Campo shared that faith—but as Telegram’s head of growth, business, and partnerships, he also bore the brunt of its complications. In the mid-2010s, when the media began referring to Telegram as the “app of choice” for jihadists, it was Campo who fretted most about ISIS’ use of the platform. He says he often feels like an anxious parent when messaging Durov. “I’m the nag,” Campo says. What troubled him now was how the influx of insurrection-adjacent Americans would play in the media and with the business partners he had to deal with.
So he wrote a long message to Durov. “Good evening Pavel,” he recalls it opening. “Have you been looking at what’s happening in the US? Have you seen Trump is being blocked on other social networks?” He warned that the US far right’s embrace of Telegram could “potentially eclipse” a far more flattering story that was, by sheer coincidence, driving its own stampede of new users onto the platform.
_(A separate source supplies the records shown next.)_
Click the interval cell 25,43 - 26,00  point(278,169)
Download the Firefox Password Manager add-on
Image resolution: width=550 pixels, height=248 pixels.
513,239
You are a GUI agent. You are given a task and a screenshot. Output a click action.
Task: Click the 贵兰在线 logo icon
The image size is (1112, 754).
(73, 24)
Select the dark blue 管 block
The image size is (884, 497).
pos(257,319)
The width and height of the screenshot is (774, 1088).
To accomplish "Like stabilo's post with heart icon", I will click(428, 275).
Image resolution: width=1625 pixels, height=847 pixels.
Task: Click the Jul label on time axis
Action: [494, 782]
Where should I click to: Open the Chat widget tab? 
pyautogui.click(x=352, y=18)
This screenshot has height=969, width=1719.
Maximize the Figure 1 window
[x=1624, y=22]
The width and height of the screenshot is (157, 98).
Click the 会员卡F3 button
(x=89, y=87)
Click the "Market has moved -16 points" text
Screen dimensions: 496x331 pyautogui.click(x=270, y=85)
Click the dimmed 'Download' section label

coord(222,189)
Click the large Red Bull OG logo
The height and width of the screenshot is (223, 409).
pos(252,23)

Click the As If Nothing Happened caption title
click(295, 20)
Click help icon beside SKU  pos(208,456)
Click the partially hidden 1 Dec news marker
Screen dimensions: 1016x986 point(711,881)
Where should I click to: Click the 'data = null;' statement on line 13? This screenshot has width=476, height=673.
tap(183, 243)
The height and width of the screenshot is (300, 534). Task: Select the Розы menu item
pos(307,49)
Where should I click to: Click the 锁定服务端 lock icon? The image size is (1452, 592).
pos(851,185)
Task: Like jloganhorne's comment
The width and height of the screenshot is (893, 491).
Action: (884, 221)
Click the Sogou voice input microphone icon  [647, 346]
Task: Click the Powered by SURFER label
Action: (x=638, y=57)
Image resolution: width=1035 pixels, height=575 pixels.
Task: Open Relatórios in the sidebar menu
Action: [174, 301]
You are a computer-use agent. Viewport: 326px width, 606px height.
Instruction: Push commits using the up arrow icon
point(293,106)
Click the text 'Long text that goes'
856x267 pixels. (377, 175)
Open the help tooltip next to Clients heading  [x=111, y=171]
That same week, Telegram’s much larger rival, WhatsApp, had updated its privacy policy and terms of service. Confusing wording gave many users the false impression that they’d have to begin sharing more of their information with Facebook, WhatsApp’s increasingly distrusted parent company. The new policy did not, in fact, require users to share any more data than they had already fed the giant for years (their phone number, their profile names, certain metadata). But many of WhatsApp’s 2 billion account holders were spooked anyway, and millions bolted from the app—many of them straight into the arms of Telegram.